One part of the entries below is wanted: the lines from the one containing "KiliJob (753, 1028)" through the one containing "Physics (390, 148)". Write those out exactly and nothing else.

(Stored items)

┄┄┄┄┄┄

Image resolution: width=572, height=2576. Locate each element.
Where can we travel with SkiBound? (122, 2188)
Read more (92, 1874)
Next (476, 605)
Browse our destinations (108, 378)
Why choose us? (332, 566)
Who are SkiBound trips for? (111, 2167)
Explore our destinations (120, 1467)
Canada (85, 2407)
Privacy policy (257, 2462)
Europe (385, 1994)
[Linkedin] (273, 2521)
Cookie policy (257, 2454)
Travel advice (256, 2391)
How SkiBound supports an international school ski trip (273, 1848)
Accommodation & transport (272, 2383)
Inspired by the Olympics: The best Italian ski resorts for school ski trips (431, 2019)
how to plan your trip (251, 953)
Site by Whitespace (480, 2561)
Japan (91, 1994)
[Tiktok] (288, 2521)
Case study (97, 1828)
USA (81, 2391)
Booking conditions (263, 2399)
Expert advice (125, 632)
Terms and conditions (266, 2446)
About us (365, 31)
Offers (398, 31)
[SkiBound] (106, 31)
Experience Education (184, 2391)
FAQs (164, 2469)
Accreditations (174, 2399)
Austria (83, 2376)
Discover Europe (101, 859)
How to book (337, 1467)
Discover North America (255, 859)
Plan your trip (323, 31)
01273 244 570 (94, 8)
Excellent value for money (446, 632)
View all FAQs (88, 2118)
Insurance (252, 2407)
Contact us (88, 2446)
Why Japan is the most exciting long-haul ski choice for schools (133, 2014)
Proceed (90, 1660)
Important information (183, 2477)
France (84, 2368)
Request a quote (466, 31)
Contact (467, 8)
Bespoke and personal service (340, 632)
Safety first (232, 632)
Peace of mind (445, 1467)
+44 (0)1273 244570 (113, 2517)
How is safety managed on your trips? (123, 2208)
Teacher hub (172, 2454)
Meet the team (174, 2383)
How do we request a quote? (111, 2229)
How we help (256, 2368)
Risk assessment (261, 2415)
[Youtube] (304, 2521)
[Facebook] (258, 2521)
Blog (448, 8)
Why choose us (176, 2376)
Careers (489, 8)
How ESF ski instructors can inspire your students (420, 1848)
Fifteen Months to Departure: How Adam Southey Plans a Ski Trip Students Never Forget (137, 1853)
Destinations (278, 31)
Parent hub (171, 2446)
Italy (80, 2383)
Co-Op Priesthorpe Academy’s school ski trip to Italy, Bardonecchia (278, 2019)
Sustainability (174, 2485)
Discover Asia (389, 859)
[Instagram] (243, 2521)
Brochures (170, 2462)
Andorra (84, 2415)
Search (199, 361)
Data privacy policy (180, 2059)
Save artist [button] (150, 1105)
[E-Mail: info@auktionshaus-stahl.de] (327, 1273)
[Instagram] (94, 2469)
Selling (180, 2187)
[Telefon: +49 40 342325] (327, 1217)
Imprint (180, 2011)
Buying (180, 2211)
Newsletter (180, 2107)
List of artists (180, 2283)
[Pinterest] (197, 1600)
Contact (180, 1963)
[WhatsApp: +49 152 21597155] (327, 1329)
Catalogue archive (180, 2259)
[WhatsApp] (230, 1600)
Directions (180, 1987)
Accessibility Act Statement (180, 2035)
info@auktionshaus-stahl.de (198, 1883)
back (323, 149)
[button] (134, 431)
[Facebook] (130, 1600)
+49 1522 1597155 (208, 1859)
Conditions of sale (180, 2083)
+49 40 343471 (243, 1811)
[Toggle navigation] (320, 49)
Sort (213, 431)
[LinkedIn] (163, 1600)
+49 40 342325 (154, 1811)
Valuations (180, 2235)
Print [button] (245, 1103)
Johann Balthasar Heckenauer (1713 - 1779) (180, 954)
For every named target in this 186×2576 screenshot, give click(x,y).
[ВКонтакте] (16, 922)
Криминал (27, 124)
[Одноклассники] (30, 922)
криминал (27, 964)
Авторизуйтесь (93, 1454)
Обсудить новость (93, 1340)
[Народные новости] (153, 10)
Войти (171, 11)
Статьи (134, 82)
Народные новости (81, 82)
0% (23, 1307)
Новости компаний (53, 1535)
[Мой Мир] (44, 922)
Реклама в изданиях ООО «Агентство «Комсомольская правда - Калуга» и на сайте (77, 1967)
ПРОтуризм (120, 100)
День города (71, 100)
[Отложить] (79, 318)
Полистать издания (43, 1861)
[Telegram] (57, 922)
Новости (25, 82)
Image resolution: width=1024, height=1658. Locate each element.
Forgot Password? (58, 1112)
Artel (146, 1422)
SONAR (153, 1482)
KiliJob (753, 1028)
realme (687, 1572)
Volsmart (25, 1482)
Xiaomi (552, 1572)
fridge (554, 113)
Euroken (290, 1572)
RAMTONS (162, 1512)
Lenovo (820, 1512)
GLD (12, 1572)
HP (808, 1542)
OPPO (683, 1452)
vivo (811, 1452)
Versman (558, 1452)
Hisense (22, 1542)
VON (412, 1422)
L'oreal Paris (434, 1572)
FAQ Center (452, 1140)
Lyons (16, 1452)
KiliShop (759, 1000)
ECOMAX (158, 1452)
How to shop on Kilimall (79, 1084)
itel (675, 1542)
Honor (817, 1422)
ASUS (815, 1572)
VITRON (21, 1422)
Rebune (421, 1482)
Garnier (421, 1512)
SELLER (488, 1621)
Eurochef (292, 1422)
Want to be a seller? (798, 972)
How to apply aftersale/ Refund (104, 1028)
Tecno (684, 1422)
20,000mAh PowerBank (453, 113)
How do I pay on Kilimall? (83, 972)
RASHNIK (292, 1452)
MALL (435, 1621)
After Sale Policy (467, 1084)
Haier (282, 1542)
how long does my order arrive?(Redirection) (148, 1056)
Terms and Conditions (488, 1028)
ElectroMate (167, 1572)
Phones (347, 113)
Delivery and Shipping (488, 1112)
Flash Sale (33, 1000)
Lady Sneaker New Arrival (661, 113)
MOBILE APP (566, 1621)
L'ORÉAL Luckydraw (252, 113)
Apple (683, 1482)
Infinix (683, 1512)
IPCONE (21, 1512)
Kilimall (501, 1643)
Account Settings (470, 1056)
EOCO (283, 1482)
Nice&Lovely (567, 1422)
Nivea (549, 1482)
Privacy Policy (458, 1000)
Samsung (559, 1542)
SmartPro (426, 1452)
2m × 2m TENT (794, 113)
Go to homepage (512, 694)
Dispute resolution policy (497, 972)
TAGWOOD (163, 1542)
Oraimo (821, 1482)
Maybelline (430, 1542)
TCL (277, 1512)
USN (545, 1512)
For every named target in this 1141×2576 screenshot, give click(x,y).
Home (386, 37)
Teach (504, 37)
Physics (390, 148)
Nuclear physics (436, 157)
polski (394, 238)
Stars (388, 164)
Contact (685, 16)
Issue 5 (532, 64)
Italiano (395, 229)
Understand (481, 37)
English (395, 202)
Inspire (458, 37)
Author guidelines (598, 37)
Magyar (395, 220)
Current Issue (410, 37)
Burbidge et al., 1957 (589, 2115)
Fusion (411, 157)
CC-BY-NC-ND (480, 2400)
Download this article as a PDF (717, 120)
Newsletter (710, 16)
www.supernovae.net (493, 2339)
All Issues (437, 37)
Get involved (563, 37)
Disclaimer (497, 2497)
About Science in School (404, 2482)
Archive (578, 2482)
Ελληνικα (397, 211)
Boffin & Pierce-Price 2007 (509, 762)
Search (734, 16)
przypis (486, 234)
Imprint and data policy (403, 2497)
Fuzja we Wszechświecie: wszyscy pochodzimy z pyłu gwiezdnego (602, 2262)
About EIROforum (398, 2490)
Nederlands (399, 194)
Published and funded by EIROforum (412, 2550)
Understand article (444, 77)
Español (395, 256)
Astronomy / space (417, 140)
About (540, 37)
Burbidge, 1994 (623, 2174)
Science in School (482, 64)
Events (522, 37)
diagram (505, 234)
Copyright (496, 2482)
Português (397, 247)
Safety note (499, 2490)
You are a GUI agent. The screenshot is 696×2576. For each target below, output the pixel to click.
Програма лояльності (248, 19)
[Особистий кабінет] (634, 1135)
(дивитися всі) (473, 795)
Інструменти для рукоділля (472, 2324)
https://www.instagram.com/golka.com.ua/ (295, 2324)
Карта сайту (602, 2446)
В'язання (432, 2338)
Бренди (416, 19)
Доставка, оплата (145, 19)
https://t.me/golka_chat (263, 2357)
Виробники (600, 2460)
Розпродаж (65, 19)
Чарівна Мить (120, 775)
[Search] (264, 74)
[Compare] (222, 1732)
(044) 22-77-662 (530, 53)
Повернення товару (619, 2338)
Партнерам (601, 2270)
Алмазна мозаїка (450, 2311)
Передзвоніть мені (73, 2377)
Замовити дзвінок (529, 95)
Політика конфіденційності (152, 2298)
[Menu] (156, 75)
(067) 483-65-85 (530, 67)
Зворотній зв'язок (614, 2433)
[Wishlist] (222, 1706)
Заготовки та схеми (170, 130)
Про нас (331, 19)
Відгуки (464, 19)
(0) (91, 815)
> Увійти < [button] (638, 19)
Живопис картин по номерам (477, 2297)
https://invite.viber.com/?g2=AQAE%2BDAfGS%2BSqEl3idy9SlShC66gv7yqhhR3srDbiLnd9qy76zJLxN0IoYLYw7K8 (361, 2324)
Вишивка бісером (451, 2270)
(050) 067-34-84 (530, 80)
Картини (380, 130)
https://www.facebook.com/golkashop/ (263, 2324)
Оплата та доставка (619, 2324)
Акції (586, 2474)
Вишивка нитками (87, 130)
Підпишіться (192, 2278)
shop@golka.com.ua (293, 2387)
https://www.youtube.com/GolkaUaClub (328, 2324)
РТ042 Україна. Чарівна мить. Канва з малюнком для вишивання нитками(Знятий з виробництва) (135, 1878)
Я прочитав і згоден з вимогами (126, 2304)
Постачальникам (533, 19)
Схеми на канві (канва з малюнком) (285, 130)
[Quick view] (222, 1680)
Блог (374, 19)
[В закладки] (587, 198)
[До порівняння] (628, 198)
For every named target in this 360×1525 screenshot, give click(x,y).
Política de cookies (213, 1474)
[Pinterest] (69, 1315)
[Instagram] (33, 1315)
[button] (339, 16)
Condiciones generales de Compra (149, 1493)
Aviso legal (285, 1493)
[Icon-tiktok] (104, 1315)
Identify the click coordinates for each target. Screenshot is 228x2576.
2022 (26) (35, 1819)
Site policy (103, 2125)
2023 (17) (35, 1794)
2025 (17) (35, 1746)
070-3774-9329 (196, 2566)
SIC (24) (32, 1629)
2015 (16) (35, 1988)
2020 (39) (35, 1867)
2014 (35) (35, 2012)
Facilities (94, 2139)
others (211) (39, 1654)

┄┄┄┄┄┄

> **YOUR SOLUTION**
KiliJob (753, 1028)
realme (687, 1572)
Volsmart (25, 1482)
Xiaomi (552, 1572)
fridge (554, 113)
Euroken (290, 1572)
RAMTONS (162, 1512)
Lenovo (820, 1512)
GLD (12, 1572)
HP (808, 1542)
OPPO (683, 1452)
vivo (811, 1452)
Versman (558, 1452)
Hisense (22, 1542)
VON (412, 1422)
L'oreal Paris (434, 1572)
FAQ Center (452, 1140)
Lyons (16, 1452)
KiliShop (759, 1000)
ECOMAX (158, 1452)
How to shop on Kilimall (79, 1084)
itel (675, 1542)
Honor (817, 1422)
ASUS (815, 1572)
VITRON (21, 1422)
Rebune (421, 1482)
Garnier (421, 1512)
SELLER (488, 1621)
Eurochef (292, 1422)
Want to be a seller? (798, 972)
How to apply aftersale/ Refund (104, 1028)
Tecno (684, 1422)
20,000mAh PowerBank (453, 113)
How do I pay on Kilimall? (83, 972)
RASHNIK (292, 1452)
MALL (435, 1621)
After Sale Policy (467, 1084)
Haier (282, 1542)
how long does my order arrive?(Redirection) (148, 1056)
Terms and Conditions (488, 1028)
ElectroMate (167, 1572)
Phones (347, 113)
Delivery and Shipping (488, 1112)
Flash Sale (33, 1000)
Lady Sneaker New Arrival (661, 113)
MOBILE APP (566, 1621)
L'ORÉAL Luckydraw (252, 113)
Apple (683, 1482)
Infinix (683, 1512)
IPCONE (21, 1512)
Kilimall (501, 1643)
Account Settings (470, 1056)
EOCO (283, 1482)
Nice&Lovely (567, 1422)
Nivea (549, 1482)
Privacy Policy (458, 1000)
Samsung (559, 1542)
SmartPro (426, 1452)
2m × 2m TENT (794, 113)
Go to homepage (512, 694)
Dispute resolution policy (497, 972)
TAGWOOD (163, 1542)
Oraimo (821, 1482)
Maybelline (430, 1542)
TCL (277, 1512)
USN (545, 1512)
For every named target in this 1141×2576 screenshot, give click(x,y).
Home (386, 37)
Teach (504, 37)
Physics (390, 148)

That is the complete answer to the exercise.